Page 8 of Testament


  “Let’s go,” he told Claire.

  “Are you all right?”

  “I’m fine. Let’s go.”

  “But the sirens. We’re safe now. We’ve got help.”

  “We’re going. Webster was the only one I trusted, and sometimes I wasn’t even sure about him. The only way we’ll be safe is if we go where no one knows we are. Not the police. Not anybody.”

  He felt her staring at him in the dark.

  “Claire, I wish we had a choice. We can’t stay here. They came once. In six months they’ll come again. The only thing we can do,” and he could hardly say it and he didn’t know why but he was crying suddenly, “the only thing we can do is hide.”

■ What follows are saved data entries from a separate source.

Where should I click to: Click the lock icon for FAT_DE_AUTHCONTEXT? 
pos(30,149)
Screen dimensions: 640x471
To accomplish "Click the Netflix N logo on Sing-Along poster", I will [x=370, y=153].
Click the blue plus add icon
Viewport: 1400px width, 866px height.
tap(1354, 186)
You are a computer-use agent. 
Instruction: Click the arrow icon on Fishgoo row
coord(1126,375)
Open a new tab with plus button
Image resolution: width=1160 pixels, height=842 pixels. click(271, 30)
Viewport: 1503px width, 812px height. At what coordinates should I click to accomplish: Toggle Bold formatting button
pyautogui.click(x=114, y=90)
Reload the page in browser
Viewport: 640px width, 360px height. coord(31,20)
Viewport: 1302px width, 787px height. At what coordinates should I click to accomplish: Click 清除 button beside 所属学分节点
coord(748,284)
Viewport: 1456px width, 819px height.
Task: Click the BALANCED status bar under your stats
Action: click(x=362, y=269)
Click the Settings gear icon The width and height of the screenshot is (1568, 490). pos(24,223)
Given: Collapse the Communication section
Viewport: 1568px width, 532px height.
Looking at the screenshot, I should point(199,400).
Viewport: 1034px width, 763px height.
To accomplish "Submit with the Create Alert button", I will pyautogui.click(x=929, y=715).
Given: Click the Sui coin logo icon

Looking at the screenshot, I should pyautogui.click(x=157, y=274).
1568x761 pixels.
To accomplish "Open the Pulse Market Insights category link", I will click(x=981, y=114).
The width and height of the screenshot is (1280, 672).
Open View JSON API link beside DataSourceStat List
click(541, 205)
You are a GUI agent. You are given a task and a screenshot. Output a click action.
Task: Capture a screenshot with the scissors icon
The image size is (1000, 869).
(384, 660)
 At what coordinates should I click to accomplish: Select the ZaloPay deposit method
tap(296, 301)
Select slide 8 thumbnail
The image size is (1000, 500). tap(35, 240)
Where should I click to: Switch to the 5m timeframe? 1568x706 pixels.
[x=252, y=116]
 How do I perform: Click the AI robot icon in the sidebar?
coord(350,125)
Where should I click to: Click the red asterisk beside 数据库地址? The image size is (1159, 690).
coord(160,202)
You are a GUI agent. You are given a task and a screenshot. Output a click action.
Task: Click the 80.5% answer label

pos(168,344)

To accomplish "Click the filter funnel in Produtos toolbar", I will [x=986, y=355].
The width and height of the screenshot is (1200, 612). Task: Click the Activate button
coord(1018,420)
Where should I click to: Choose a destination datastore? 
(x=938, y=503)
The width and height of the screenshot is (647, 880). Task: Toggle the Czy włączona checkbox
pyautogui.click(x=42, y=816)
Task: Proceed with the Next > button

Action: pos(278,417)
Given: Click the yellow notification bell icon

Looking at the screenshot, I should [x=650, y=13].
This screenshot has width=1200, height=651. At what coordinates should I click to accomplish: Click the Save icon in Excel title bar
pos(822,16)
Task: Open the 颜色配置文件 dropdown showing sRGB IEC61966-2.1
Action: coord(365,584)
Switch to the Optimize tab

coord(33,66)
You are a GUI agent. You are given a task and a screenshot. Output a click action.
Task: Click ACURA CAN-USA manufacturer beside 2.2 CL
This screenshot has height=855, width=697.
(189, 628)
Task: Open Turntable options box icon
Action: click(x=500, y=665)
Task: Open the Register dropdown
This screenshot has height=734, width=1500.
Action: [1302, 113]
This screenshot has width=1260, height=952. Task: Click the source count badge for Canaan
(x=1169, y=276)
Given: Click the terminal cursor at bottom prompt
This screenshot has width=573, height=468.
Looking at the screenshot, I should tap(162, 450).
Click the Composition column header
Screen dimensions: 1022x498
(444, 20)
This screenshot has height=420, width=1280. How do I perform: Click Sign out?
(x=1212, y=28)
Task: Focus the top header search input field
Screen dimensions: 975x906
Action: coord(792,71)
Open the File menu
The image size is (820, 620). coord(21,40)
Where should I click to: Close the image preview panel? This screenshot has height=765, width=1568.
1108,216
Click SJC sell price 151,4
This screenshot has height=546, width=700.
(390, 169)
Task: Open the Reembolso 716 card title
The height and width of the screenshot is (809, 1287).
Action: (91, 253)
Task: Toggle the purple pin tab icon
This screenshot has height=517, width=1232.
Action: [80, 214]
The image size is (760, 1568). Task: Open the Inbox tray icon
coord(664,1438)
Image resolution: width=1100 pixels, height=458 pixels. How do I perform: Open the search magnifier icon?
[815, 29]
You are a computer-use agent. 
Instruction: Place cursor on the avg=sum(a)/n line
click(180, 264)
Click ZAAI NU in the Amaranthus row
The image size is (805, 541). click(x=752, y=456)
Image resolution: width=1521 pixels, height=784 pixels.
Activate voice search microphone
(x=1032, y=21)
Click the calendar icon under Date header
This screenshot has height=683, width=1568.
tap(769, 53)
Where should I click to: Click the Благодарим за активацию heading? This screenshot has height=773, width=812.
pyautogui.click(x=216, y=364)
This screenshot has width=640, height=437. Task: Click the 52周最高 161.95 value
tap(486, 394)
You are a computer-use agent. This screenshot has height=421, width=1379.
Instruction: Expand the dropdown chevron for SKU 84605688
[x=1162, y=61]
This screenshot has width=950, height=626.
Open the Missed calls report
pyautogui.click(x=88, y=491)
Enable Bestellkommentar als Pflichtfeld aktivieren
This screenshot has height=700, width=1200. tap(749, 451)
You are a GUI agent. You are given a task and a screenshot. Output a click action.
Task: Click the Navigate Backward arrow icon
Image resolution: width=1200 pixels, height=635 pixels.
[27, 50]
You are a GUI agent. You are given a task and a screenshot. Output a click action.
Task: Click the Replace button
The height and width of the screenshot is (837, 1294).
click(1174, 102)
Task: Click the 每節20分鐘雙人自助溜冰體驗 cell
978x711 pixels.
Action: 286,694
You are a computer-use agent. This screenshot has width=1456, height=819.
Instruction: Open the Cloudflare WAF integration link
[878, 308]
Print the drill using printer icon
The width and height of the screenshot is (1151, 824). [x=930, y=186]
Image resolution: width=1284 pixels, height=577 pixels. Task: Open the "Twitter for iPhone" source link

  The last word came out as a sob. He wiped his eyes, lifted Sarah into his arms as the sirens pulled up shrieking in front of the house, and started with her down the back stairs into the rain.

  “I don’t want to leave,” Claire said behind him.

  It was complicated, but he knew what she meant. She would go. She wasn’t saying she wouldn’t. But she didn’t want to.

  “I know,” he said, looking once more at their house. “I don’t want to leave either.”

  And then they were going off in the rain across the backyard while he heard someone pounding on the front door. Sarah was in his arms, and he gave her to Claire while he climbed the fence, and then he took her again while Claire climbed over. He moved cautiously through the next yard, down past the side of the house. Its lights were still off. He looked up and down the next street. Sarah was soaking wet, crying against his chest in his arms. His salt tears were mixing with the rain in his mouth. He ran awkwardly with her, crossing the street, Claire hurrying beside him, and when they went past the side of the house over there into the next backyard, as near as he could tell there was no one who had seen to follow them.

  PART TWO

  1

  “Is that it, Daddy?”

  “No, sweetheart. Our place is just around the bend up here.”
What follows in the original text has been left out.